=== What to do ===
Please pull out every line of the entries below that contains the word "width". Case counts.

=== Information given ===
○ ○ ○ ○

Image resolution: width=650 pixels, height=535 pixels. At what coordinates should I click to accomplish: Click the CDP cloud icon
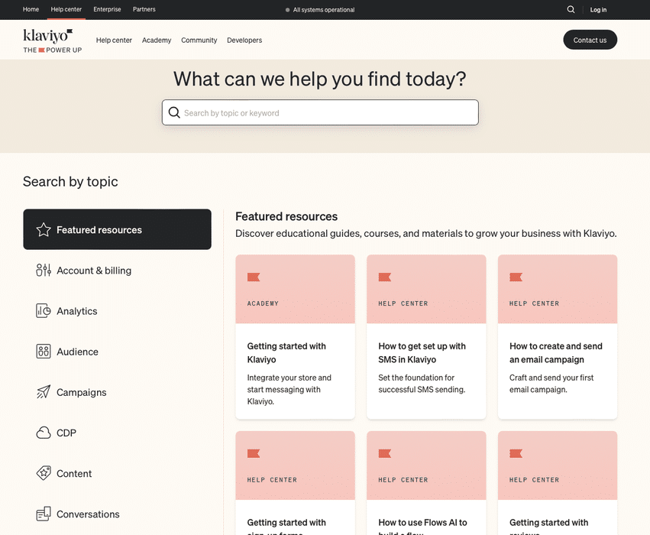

○ ○ ○ ○

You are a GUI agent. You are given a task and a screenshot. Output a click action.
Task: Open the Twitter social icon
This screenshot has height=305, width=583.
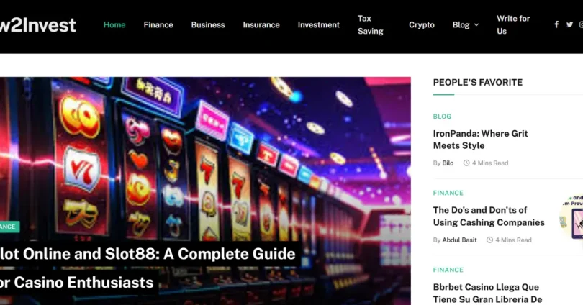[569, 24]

○ ○ ○ ○

=== Exercise answer ===
Image resolution: width=650 pixels, height=535 pixels. At what coordinates should I click to accomplish: Click the CDP cloud icon
This screenshot has height=305, width=583.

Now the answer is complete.